Un criterio di presenza nel servizio pubblico che corrisponde alla forza elettorale nel Paese. Principio che si consolida, che rispecchia la realtà popolare e che quindi negli anni vede l’ingresso in Rai di esponenti di estrazione non prettamente cattolica, quindi socialisti e socialdemocratici. Una sorta di fase di preparazione alle cosiddette “lottizzazioni” che vedono l’alba nel 1975, anno della riforma del servizio pubblico radiotelevisivo, con il passaggio della Rai dal controllo del governo a quello parlamentare. In parole povere, la spartizione dei canali radiotelevisivi della Rai su base elettorale in una sorta di “riconoscimento” alle diverse forze politico-culturali. Il risultato fu la divisione dei canali e reti: Rai 1 sotto l’ala della Democrazia Cristiana, Rai 2 sotto influenza del Partito Socialista Italiano e Rai 3 in una convivenza tra Dc e Partito Comunista Italiano.

Cosa cambia negli anni? Poco di strutturale – se non che il criterio di spartizione si apre a redazioni e gestionale – e i partiti. Perché la lottizzazione non si ferma – anche se forse si mostra più debole – neanche con il terremoto Tangentopoli che fa sparire i partiti lottizzatori, continuando ad assistere alla prassi dell’influenza governativa sulla prima rete e la spartizione sulle altre. Se Rai 1 rimane filogovernativa, Rai 2 è in quota centrodestra e Rai 3 in quota centrosinistra. Così accade per i governi Berlusconi, Prodi, Amato e D’Alema, ma debolmente. Tanto che, nel 2004, il governo del Cavaliere approva la legge Gasparri sul riordino del servizio pubblico radiotelevisivo, reintroducendo “la lottizzazione nella sua pienezza” e affidando al Parlamento l’elezione dei nove consiglieri.

Anni a cui segue poi, una sempre maggiore – manifestata, ma effettivamente mai veritiera – insofferenza di fronte al meccanismo delle lottizzazioni. Per ogni alternanza al cambio di governo, una voce dall’opposizione sollevava l’annosa questione con lo slogan “fuori i partiti dalla Rai”, mentre, gli stessi, continuavano a spartirsi le nomine del pubblico servizio. Esempio di polemica, ma anche di grandi lottizzazioni, l’ex segretario del Partito Democratico Walter Veltroni che lasciata la sua vecchia carica dei dem, si è dato alla guerra contro la lottizzazione in Rai. Lo fece con una lettera al Corriere della Sera, lasciando perplessità manifesta considerando che, allo stesso momento, a coprire ruolo del consiglio di amministrazione di viale Mazzini vi era Giorgio Van Straten, nominato proprio da Veltroni nel 2009.

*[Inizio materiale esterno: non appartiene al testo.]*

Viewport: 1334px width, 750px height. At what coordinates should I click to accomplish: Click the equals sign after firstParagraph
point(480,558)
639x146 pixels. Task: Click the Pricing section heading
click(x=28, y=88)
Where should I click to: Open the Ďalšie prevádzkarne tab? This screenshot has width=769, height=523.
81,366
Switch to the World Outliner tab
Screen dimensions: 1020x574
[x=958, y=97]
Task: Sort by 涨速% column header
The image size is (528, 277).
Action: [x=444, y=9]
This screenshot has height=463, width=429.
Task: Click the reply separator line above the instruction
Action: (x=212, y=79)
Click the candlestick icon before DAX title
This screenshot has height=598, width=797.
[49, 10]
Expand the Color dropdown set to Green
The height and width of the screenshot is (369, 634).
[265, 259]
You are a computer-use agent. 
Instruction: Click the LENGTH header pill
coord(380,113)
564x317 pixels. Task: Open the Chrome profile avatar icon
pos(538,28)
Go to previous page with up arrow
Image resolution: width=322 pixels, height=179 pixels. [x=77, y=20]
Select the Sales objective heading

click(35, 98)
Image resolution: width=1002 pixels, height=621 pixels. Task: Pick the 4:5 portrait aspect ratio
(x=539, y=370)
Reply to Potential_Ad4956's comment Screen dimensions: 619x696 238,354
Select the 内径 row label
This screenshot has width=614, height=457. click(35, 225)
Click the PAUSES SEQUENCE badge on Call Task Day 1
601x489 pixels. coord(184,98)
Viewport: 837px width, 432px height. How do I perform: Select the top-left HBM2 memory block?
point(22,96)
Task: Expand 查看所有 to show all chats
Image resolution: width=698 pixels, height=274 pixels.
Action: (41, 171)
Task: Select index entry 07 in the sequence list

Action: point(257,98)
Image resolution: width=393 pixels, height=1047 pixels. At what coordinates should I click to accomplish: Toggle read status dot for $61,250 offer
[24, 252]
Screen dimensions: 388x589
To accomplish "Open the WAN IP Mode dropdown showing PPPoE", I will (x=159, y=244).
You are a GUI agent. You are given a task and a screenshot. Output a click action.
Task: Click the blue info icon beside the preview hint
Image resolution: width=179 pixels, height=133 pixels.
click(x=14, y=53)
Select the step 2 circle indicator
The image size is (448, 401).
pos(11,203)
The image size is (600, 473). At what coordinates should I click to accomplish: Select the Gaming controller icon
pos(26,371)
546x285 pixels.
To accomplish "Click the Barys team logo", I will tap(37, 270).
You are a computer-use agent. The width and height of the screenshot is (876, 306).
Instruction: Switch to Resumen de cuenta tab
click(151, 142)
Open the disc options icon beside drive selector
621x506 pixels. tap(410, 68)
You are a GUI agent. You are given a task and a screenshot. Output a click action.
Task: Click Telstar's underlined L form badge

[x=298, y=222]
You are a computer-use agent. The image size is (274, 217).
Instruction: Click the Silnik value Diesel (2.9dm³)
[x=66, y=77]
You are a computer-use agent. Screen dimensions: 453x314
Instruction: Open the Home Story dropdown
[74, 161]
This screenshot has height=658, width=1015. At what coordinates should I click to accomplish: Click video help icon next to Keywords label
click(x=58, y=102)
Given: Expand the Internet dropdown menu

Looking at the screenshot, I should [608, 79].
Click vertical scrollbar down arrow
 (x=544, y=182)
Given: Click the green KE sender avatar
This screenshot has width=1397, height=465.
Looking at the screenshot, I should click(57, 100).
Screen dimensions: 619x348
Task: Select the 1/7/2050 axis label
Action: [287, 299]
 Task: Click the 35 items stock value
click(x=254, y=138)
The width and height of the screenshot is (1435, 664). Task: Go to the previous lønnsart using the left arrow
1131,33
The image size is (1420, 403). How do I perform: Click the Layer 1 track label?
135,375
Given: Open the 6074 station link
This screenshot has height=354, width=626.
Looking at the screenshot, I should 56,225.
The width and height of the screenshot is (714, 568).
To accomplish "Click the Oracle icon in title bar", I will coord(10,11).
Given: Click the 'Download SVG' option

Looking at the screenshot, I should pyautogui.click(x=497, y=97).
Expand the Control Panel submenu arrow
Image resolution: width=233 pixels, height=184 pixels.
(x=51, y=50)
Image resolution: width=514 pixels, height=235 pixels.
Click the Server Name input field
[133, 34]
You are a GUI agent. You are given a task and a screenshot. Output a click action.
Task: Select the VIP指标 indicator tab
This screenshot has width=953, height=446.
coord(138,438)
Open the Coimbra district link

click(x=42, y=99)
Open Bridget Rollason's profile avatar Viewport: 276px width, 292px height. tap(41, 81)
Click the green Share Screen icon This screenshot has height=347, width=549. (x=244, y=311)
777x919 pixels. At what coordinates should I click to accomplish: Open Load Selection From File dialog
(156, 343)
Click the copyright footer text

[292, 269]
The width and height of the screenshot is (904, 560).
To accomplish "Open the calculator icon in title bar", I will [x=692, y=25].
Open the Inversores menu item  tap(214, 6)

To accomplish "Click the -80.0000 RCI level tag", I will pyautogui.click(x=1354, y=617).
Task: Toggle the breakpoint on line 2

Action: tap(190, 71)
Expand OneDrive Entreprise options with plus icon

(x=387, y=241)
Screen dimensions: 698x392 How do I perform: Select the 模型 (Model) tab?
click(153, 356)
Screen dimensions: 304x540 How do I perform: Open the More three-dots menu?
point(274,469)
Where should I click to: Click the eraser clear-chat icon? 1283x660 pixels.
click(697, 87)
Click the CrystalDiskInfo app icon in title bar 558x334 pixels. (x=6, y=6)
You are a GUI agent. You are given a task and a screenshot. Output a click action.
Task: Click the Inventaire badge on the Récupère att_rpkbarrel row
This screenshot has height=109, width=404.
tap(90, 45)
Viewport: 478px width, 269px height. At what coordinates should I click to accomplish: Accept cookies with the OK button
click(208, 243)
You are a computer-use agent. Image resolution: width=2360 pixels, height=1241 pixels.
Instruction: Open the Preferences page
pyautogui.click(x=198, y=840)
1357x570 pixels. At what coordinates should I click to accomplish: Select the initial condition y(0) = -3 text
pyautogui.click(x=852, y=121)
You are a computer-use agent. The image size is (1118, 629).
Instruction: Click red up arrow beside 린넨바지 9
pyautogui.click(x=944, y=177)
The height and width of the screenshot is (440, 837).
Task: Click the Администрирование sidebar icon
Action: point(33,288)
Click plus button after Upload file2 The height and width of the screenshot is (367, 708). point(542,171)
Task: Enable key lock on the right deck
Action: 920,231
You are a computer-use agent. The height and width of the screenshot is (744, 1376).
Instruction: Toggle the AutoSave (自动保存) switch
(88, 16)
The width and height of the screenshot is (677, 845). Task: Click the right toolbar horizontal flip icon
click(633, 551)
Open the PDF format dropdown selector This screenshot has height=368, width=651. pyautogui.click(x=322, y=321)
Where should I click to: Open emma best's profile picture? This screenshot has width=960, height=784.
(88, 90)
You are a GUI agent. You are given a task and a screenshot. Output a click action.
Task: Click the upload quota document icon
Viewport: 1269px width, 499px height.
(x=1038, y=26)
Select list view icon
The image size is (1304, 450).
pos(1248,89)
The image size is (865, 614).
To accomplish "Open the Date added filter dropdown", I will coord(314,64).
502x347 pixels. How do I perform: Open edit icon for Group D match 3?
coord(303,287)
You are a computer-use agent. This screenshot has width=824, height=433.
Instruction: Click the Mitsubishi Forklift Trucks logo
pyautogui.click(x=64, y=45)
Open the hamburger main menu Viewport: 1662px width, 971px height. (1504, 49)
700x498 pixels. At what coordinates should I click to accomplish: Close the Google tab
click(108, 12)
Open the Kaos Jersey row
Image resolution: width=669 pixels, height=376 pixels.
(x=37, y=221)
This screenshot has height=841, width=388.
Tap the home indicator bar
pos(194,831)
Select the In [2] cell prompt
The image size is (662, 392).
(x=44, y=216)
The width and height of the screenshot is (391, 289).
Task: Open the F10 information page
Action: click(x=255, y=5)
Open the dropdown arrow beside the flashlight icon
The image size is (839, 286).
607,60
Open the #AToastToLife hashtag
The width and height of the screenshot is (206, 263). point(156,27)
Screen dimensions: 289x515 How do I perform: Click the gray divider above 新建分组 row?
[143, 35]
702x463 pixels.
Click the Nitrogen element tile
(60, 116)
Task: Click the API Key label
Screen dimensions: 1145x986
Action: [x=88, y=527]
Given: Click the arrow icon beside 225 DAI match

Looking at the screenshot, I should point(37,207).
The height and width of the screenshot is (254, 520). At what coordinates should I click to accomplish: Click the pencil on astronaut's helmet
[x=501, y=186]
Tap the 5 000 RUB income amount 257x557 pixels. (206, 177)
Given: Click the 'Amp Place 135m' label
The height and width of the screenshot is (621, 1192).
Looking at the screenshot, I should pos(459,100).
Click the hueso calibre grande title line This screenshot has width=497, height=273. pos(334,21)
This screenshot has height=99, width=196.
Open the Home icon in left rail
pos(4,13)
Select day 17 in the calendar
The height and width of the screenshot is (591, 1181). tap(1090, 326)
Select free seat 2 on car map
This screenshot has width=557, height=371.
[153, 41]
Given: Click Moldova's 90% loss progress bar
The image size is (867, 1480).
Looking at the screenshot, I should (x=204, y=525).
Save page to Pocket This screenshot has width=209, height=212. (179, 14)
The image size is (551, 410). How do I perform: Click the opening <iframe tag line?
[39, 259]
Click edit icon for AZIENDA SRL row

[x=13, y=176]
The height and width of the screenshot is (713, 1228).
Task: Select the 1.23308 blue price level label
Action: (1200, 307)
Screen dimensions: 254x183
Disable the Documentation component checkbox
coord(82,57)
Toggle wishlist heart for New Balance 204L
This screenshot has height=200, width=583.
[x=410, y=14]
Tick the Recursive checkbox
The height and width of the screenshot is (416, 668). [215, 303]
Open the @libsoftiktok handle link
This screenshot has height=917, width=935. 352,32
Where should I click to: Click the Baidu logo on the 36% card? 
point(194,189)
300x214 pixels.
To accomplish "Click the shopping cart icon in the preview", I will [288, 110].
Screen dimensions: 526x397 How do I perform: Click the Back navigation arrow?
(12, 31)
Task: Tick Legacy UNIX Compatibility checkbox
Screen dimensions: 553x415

Una lottizzazione che è prassi quando fatta in prima persona, ma che diventa errata quando viene fatta da altri: si predica bene, ma poi si razzola sempre allo stesso modo. E Veltroni non è stato l’unico. Da dem a dem, era stato anche Enrico Letta, due anni fa a esprimere la necessità di nuovi criteri per le nomine per un “cambio di passo”, coadiuvato dall’ex Presidente del Consiglio, il pentastellato Giuseppe Conte che riteneva che quel momento di cambio di nomine fosse “quello giusto per riformare la Rai e sottrarla alle ingerenze della politica”. Entrambi, però, senza ricordare di essersi spartiti, fino a poco prima, le nomine. Un retaggio che quindi piace, se la tendenza è quella di colore e che non piace, quando non lo è. E non possiamo fare confronto alla lottizzazione che divideva le reti tra Dc, Psi e Pci (TeleNusco, TeleCraxi e TeleKabul): perché il pluralismo era garantito.

Dal crollo dei partiti lottizzatori vi è stata in Rai una nuova tendenza a voler arginare lo “strapotere” di Berlusconi sul campo politico e su quello multimediale, con la forza preponderante acquisita dalla rete privata del Cavaliere. Una tendenza che ha trasformato la Rai in un servizio “monocolore”, con quella che molti chiamano “egemonia culturale della sinistra”, con il passaggio di testimone tra il Pds e il Pd. Una tendenza che ha (quasi) trasformato l’intera Rai in megafono della sinistra, contrapposta alla Mediaset della destra.

Anno domini 2023, siamo di nuovo alle polemiche delle nomine, con la richiesta di “spoliticizzazione” della Rai che si ripete. Perché con gli equilibri che spingono a destra, la Rai non poteva rimanere tale e lo spoil system era inevitabile. Succede da trent’anni: ma le abitudini “egemoniche” sono dure a morire.